**The task:** Once the line containing "Switch to the Contributors tab" is located in the records below, repeat it and all lines that follow it exactly, leaving out any picture.

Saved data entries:
==*==

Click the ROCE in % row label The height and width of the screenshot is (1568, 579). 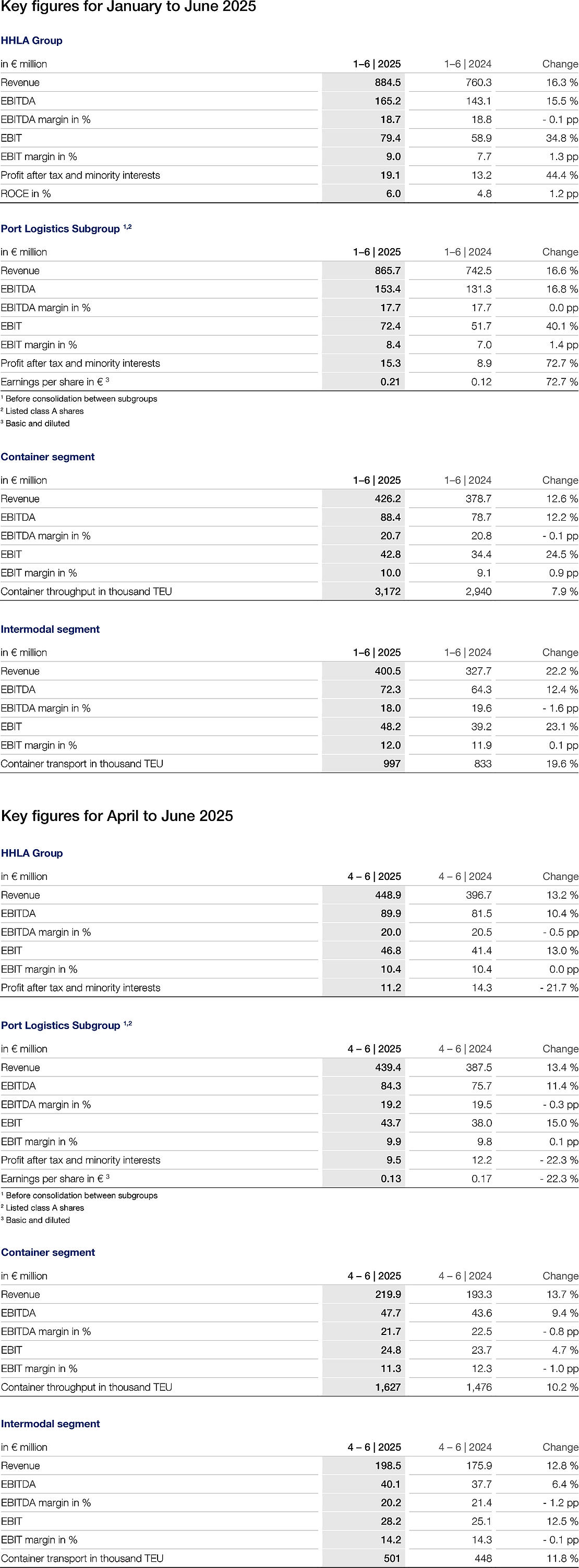[x=26, y=194]
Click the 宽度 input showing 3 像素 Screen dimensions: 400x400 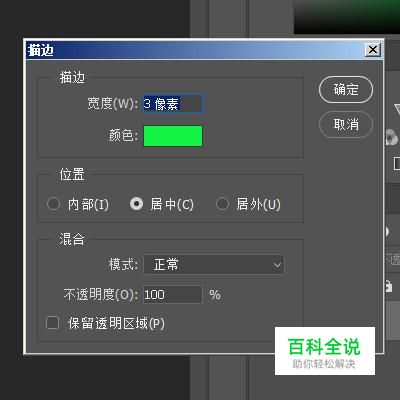pos(173,104)
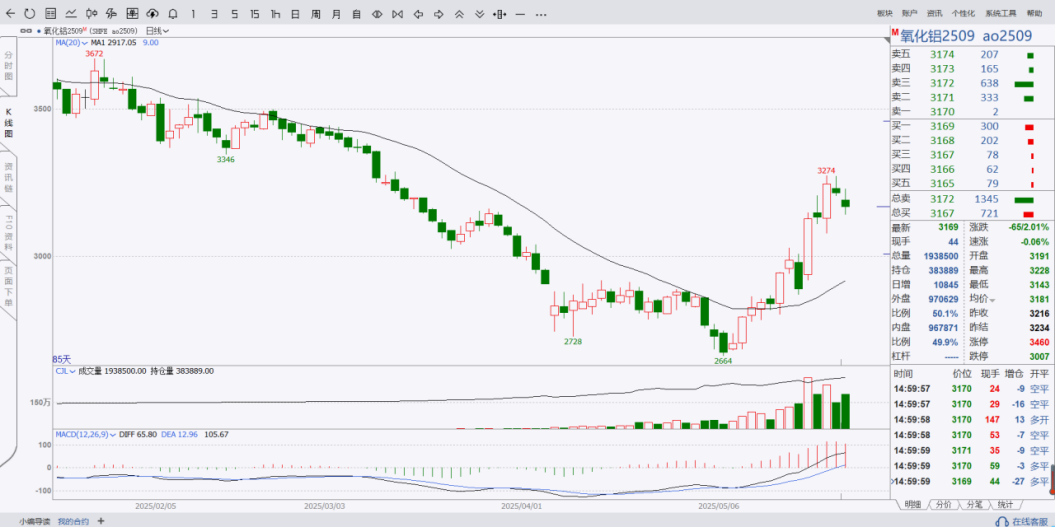Switch to the 分价 tab
The height and width of the screenshot is (528, 1056).
(x=943, y=505)
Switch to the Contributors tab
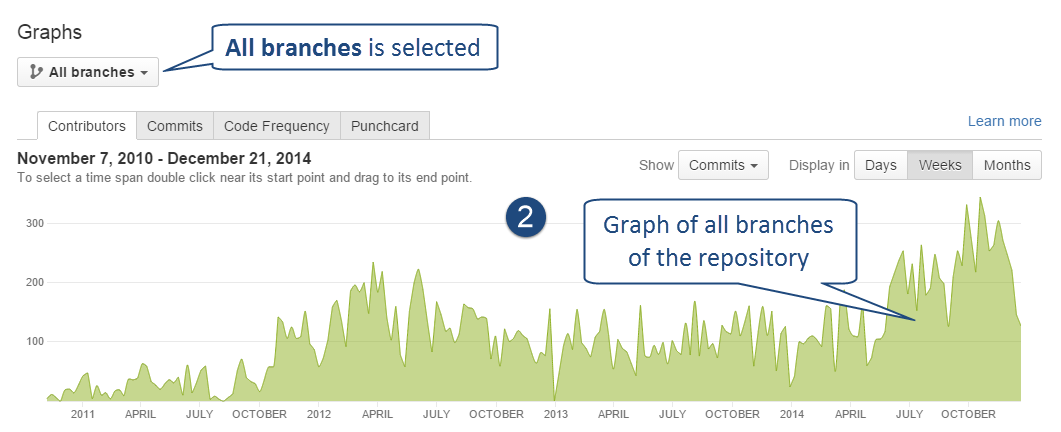Screen dimensions: 1061x432 [87, 126]
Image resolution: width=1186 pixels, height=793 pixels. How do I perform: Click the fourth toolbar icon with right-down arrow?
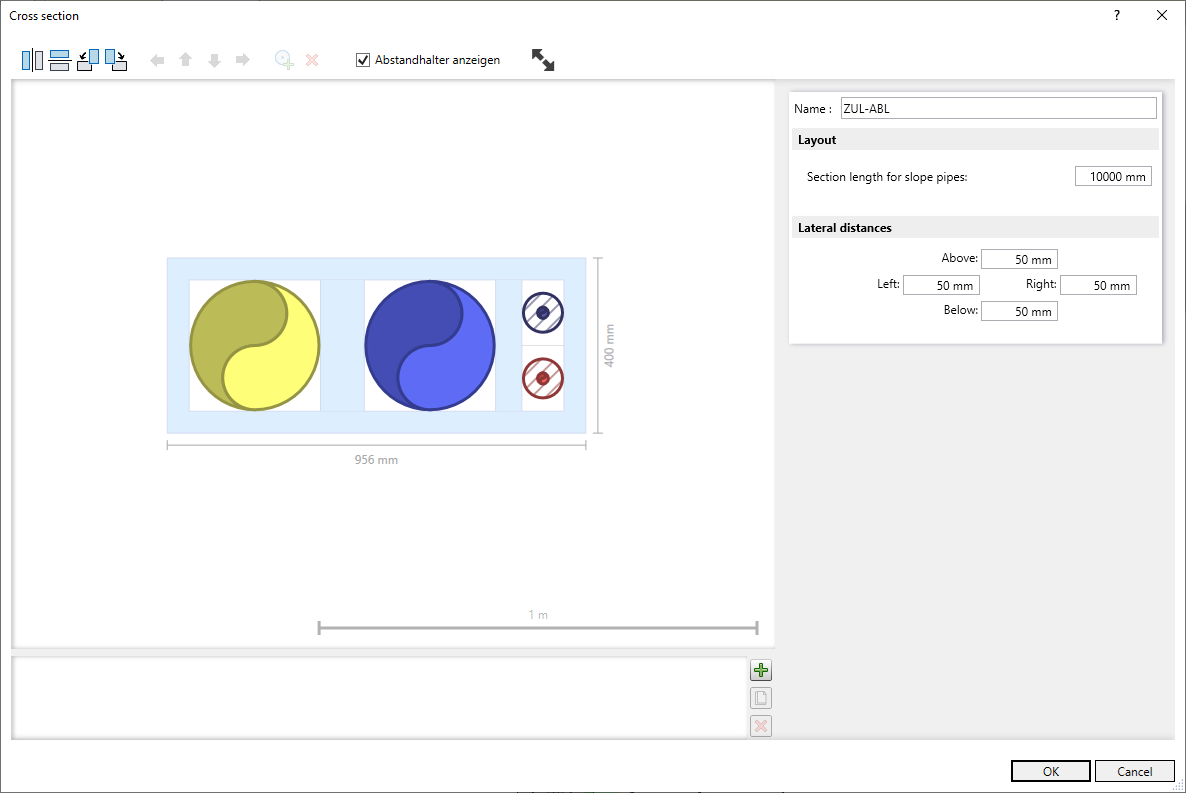116,60
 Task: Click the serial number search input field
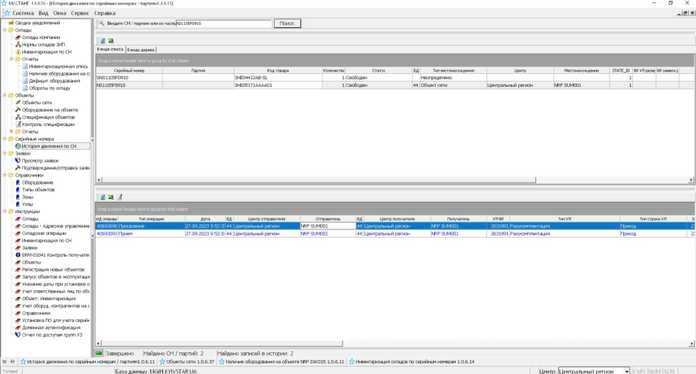coord(224,23)
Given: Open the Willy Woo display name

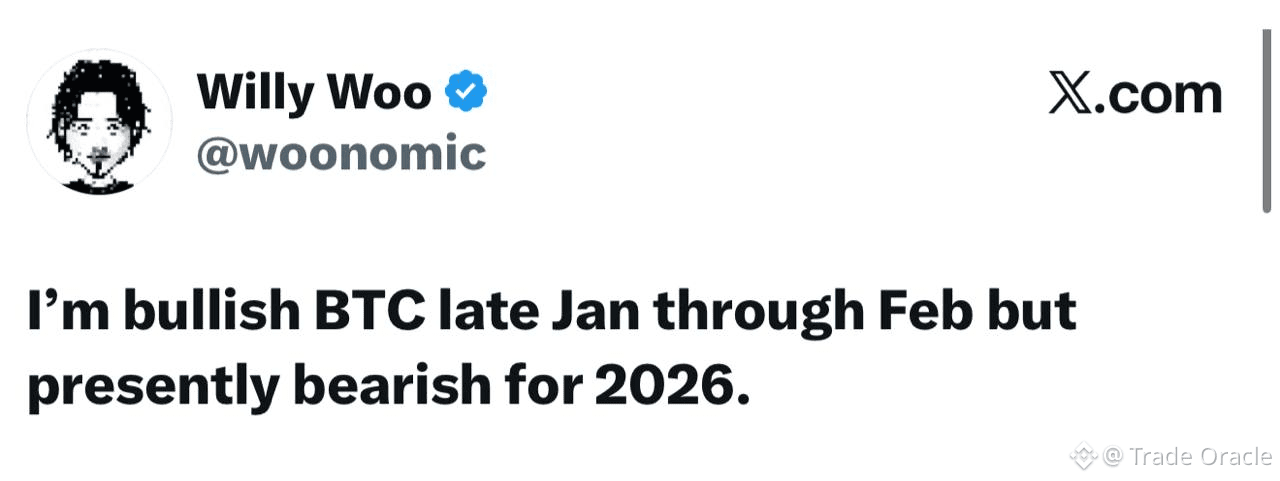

==*==

**Solution for this problem:**
Switch to the Contributors tab
Screen dimensions: 1061x432 [87, 126]
Image resolution: width=1186 pixels, height=793 pixels. How do I perform: Click the fourth toolbar icon with right-down arrow?
116,60
 Task: Click the serial number search input field
coord(224,23)
Given: Open the Willy Woo display name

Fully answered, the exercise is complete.